Another aspect of Walton's presence in the story (that is addressed with Shelley's form of introduction) is its use as a cautionary tale or allegory where Walton is concerned. A cautionary tale is:
...a tale told in folklore, to warn its hearer of a danger.
An allegory is...
... narrative form in which the characters are representative of some larger humanistic trait...and attempt to convey some larger lesson or meaning to life.
In this story, the allegory is theme-based, sharing a life-truth with the audience. Victor's downfall comes with his quest for dangerous or forbidden knowledge: his desire to create life, like God.

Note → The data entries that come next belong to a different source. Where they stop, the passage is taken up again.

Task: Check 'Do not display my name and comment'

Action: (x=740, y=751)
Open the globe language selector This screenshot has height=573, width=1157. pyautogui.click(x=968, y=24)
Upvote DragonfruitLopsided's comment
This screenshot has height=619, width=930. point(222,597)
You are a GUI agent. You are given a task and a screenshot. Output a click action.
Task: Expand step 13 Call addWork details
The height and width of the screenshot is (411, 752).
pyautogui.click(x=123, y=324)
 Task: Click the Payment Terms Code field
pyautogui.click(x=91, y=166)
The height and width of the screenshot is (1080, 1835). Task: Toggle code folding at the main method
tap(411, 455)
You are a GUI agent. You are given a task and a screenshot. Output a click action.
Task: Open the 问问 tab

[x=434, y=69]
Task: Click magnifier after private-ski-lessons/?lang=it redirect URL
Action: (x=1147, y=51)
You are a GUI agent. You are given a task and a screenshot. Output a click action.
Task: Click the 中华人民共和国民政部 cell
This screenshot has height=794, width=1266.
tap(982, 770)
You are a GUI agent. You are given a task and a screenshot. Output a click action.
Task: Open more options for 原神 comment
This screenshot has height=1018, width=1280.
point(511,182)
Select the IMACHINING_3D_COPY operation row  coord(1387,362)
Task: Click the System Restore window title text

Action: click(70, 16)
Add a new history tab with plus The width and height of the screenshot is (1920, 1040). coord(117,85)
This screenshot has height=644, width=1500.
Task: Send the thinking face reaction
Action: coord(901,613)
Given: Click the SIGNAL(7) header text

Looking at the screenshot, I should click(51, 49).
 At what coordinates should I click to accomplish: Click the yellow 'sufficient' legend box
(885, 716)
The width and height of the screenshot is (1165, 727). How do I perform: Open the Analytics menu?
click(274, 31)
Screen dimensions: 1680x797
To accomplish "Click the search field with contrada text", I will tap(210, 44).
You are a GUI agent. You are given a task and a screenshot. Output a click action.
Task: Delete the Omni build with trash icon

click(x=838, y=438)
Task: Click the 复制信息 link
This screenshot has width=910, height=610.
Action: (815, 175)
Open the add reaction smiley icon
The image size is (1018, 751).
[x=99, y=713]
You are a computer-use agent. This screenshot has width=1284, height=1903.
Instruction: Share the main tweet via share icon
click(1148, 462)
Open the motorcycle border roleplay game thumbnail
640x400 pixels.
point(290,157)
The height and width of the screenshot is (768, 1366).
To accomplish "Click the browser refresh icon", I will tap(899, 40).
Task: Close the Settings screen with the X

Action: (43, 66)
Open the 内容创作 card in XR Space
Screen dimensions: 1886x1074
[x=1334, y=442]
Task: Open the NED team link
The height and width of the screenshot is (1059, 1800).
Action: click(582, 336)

It is a cautionary tale involving Walton because he is also pursuing that which he should not—"[a wish] to conquer the unknown"—just as Victor did—without thought to the consequences of his actions. Walton is exploring unknown areas of the North Pole. When Victor is rescued by Walton's crew, he describes the dangers of trying to rise above the natural order by creating the creature without thought to his responsibilities or the outcomes of his experiments, and doing something man was not meant to do: creating life. At the same time, Walton (a parallel to Victor's character) is ready to continue to pursue his dream at the cost of other men's lives: he is so blinded by ambition that he loses sight of his moral obligations—just like Victor. Hearing Frankenstein's tale, and then seeing the sorrow of the creature, Walton learns an important lesson, and stops before disaster strikes. Victor delivers the Shelley's message:
Seek happiness in tranquility and avoid ambition, even if it be only the apparently innocent one of distinguishing yourself in science and discoveries.
Lastly, because Walton is simply hearing the tale, he is a more credible storyteller. E.g., Victor accuses the creature of being a monster. The creature believes Victor was equally monstrous in creating, abandoning and rejecting him. Walton is not personally involved in Victor's life: he has emotional distance, and is touched by the creature's words:
Some years ago...when I felt the cheering warmth of summer, and heard the rustling of the leaves and the warbling of the birds...I should have wept to die...
Then...
You...seem to have a knowledge of my crimes and his misfortunes. But in the detail which he gave you of them he could not sum up the hours and months of misery which I endured...
Victor could only see things from his perspective. The creature notes that even Lucifer had friends—but he is totally alone in the world.
Walton is an important part of the telling of the story.